● Action item
Once the pictures are set aside, print the records that follow exactly as written.

====================

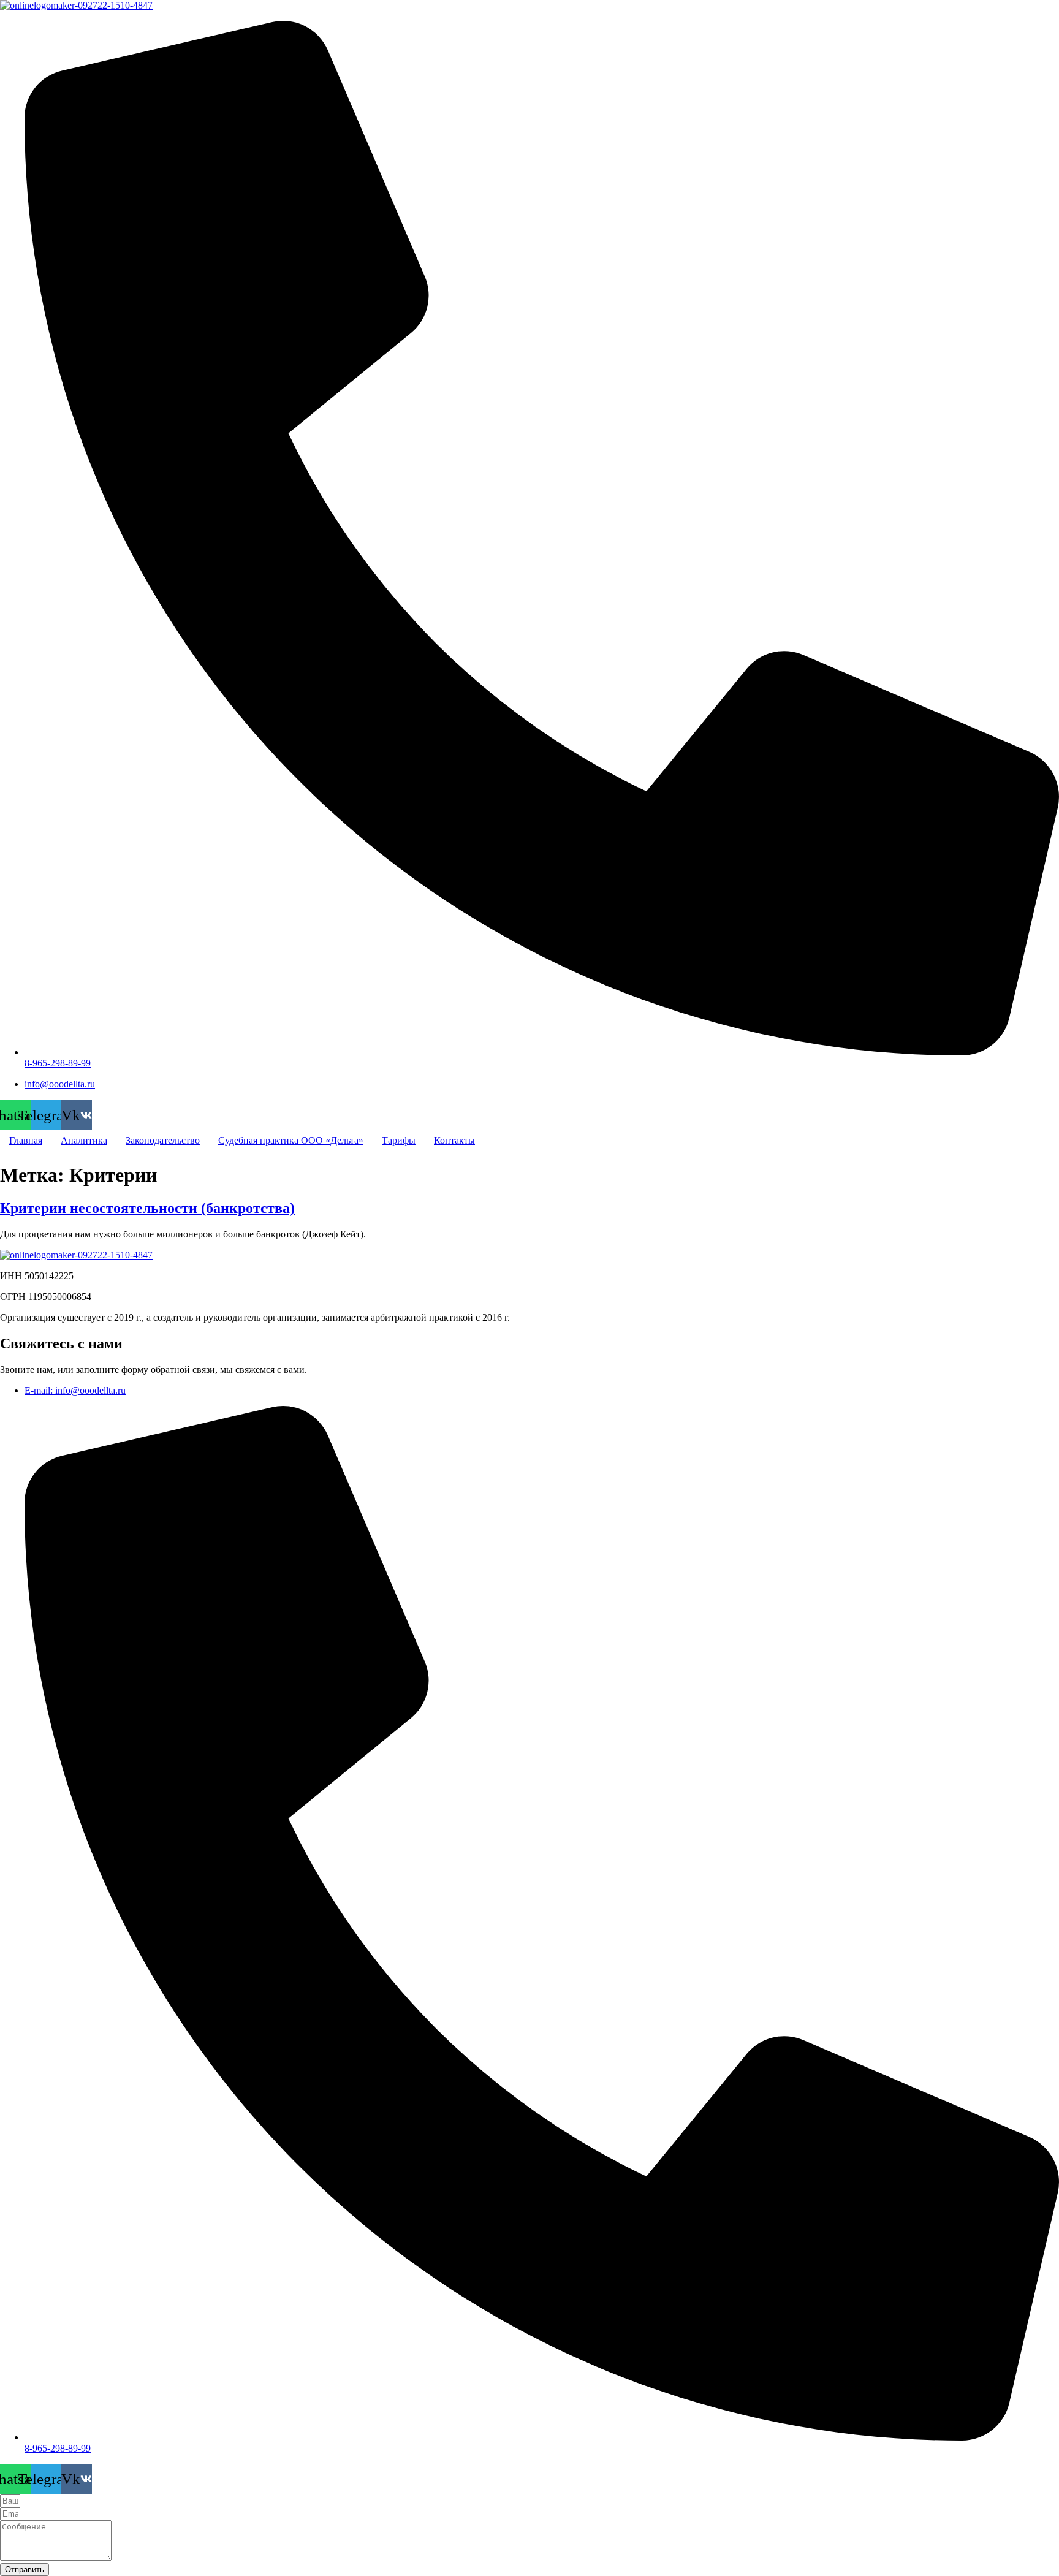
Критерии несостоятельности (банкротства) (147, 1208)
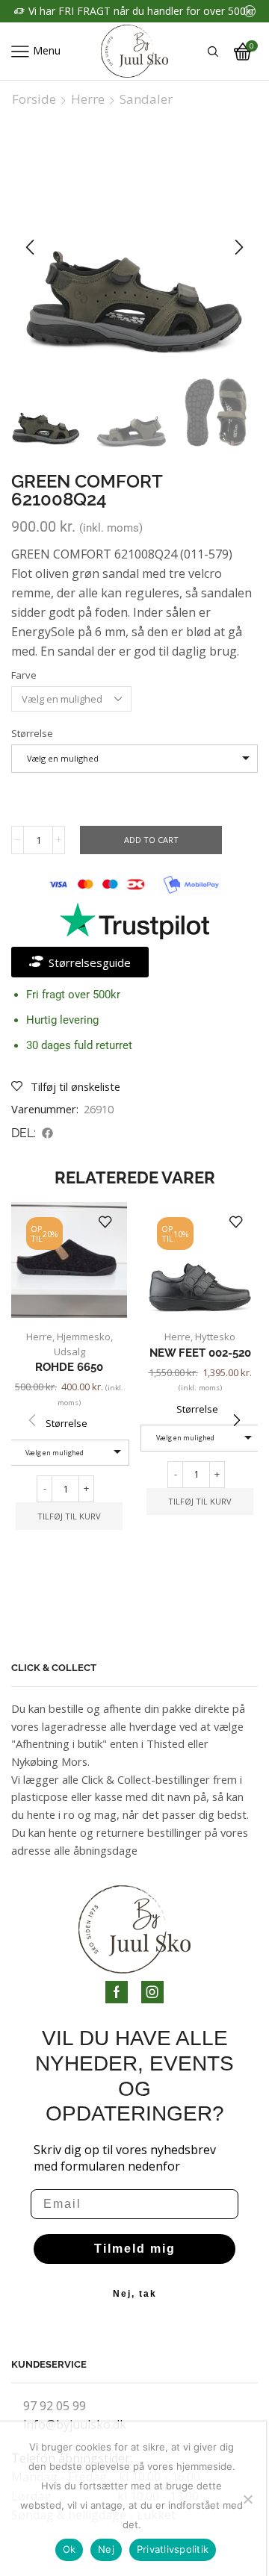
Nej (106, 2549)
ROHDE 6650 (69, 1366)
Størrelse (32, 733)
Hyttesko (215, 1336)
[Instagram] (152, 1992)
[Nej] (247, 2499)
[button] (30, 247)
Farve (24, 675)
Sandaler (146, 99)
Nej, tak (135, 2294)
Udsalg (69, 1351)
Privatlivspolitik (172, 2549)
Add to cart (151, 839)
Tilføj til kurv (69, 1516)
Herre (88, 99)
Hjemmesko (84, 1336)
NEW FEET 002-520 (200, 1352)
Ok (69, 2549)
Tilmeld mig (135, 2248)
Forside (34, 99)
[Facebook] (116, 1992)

====================

● Reply to the exercise
Критерии несостоятельности (банкротства) (147, 1208)
Nej (106, 2549)
ROHDE 6650 (69, 1366)
Størrelse (32, 733)
Hyttesko (215, 1336)
[Instagram] (152, 1992)
[Nej] (247, 2499)
[button] (30, 247)
Farve (24, 675)
Sandaler (146, 99)
Nej, tak (135, 2294)
Udsalg (69, 1351)
Privatlivspolitik (172, 2549)
Add to cart (151, 839)
Tilføj til kurv (69, 1516)
Herre (88, 99)
Hjemmesko (84, 1336)
NEW FEET 002-520 (200, 1352)
Ok (69, 2549)
Tilmeld mig (135, 2248)
Forside (34, 99)
[Facebook] (116, 1992)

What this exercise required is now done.